An excellent ideal. I suggest that a good start to that would be for the Senate to call votes for the half doyen or so bills that have passed in the House, such as the one on background checks for gun owners. There is broad approval for that within the USA so it seems an obvious step to finding common ground.

 

 

Sadly, all I've seen from the Democrats for 3+ years is "my way or the highway".

I think you have to be looking at American politics through extremely partisan glasses to reach the conclusion that Reps have been reaching out across the isle and Dems creating a divisive policial environment.

 

I'm not a Republican

Sorry but I honestly do not believe that.
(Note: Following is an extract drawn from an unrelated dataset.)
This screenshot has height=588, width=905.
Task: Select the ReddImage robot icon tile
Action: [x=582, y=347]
It is a strange thing that I have noticed how de facto Reps often say they are independents. Indeed, I once had an American friend who was a registered Democrat but who voted Republican in every election during the years in which I knew her. She also consistently brought up only conservative talking points and in recent times posted many conservative memes on Facebook including obviously fake news. I even posted a couple of times to point out the most ridiculous, which is why she is unfortunately an ex-friend.

 

and I don't really like Trump; he's brash, vulgar and, as Ken says, "scum".
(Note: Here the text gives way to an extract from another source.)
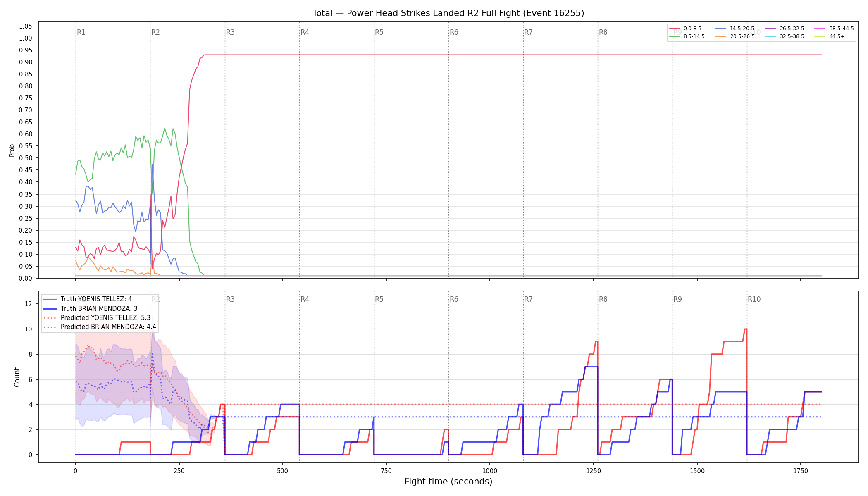Click the R3 marker in top chart
This screenshot has width=868, height=496.
tap(230, 32)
Being dislikable, brash and vulgar is not a reason to consider impeachment. Scum is a term that can mean many different things that may or not be impeachable. The word I find that fits best is "dodgy", as everything he does has the appearance of being questionable even if it is perfectly legitimate. It is like the movements of a stage magician that provide cover to the underlying deception of a trick.

 

But I cannot see how removing him from office will improve the lives of average Americans; if you feel otherwise, please elaborate. While you're at it, please tell us how your, Winston's, Richard's, John's, and Arend's lifestyles have been diminished by the Trump presidency and how those same lifestyles would be enhanced by a Warren presidency. Please bear in mind that unemployment is at an all-time low, the stock market is at an all-time high as is consumer confidence. I anxiously await your response.
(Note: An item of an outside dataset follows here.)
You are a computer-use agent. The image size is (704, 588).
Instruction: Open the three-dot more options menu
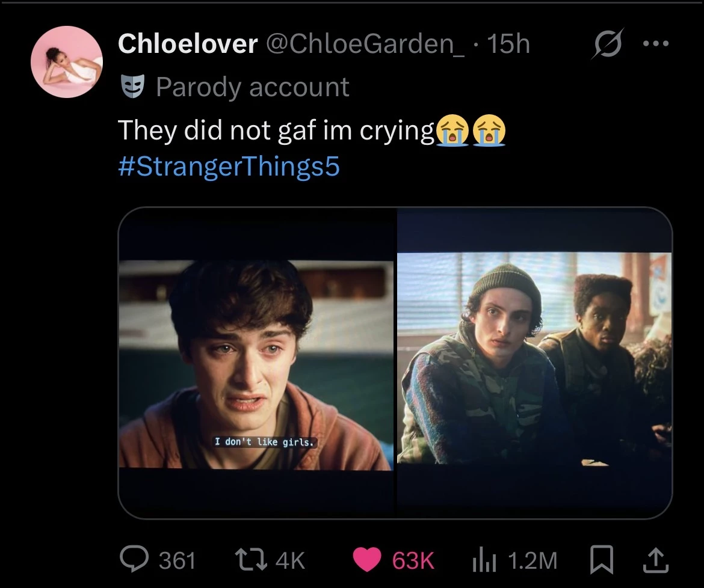pyautogui.click(x=655, y=44)
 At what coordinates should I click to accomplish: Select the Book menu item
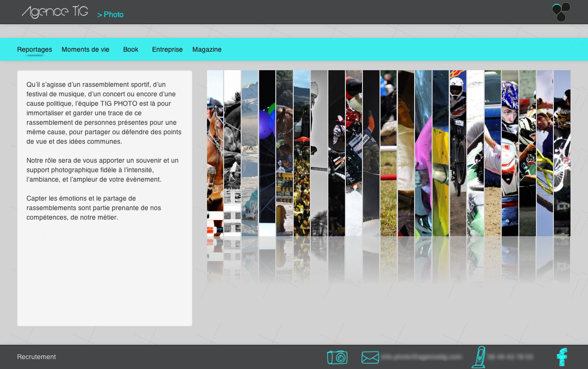(130, 49)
There you go again with the conservative talking points. The US economy has continued the recent trend, as has been the case internationally. Labour markets are generally tight across the board. The question of how the US economy would be without DJT as POTUS is something of an academic one. The tax cut is one thing that has had an effect. The general effect of that is to have US Government debt finance corporate stock buybacks. The second aspect of WH policy that has had a major effect on the economy are tariffs and it is difficult to see these as a positive for, well, anyone really. At the very least, my understanding is that most economists believe that removal of the tariffs, which would surely be one result of his removal from office, would improve the lives of ordinary Americans, since they are in fact the ones that primarily end up paying for them.

 

What I feel more personally though is that the erosion of support for structures built up over time, such as NATO and friendly agreements between countries, has simply made the world a more dangerous place. Combined with the increase in hate speech and crimes, not only in the USA but also spreading out internationally, I would say that practically every person in the Western world ought to view events with concern. Perhaps even more seriously the status of American democracy in the world is pretty much at an all time low due right now, at least within my lifetime. Now America might not be the best example of democracy but it is certainly the one that carries the most weight. It is this that has made the USA, imho, a force for good in the world and why I have always argued against anti-American sentiment. At the moment it is difficult to see American policy as that of an ally but rather that of a school yard bully. I do not know how Winston, Richard and Arend feel about it, but for me the relationship between Europe and the USA is important, perhaps even critical. I have not really considered the effects of a Warren presidency but my assumption would be that that relationship would improve.

 

Finally, I do not really understand why the question you present here (how will removing him from office will improve the lives of average Americans?) is somehow to be conflated with the actual question currently facing Congress (has he abused the office of POTUS to such an extent that he should face a trial in the Senate?) The moment that we, as citizens, put self interest ahead of defending our system of government from abuses of power is the point where we open the door to the death of democracy. This is why I think it is important for Dems to go through this process, even if they know it has little chance of resulting in a successful vote in the Senate and even at the risk of it being a net negative in terms of elections. I would hope that you, as a presumably educated man, would be interested in protecting US democracy from obvious abuses of power. It is important, much more so than the DOW, National Debt or any other economic indicator.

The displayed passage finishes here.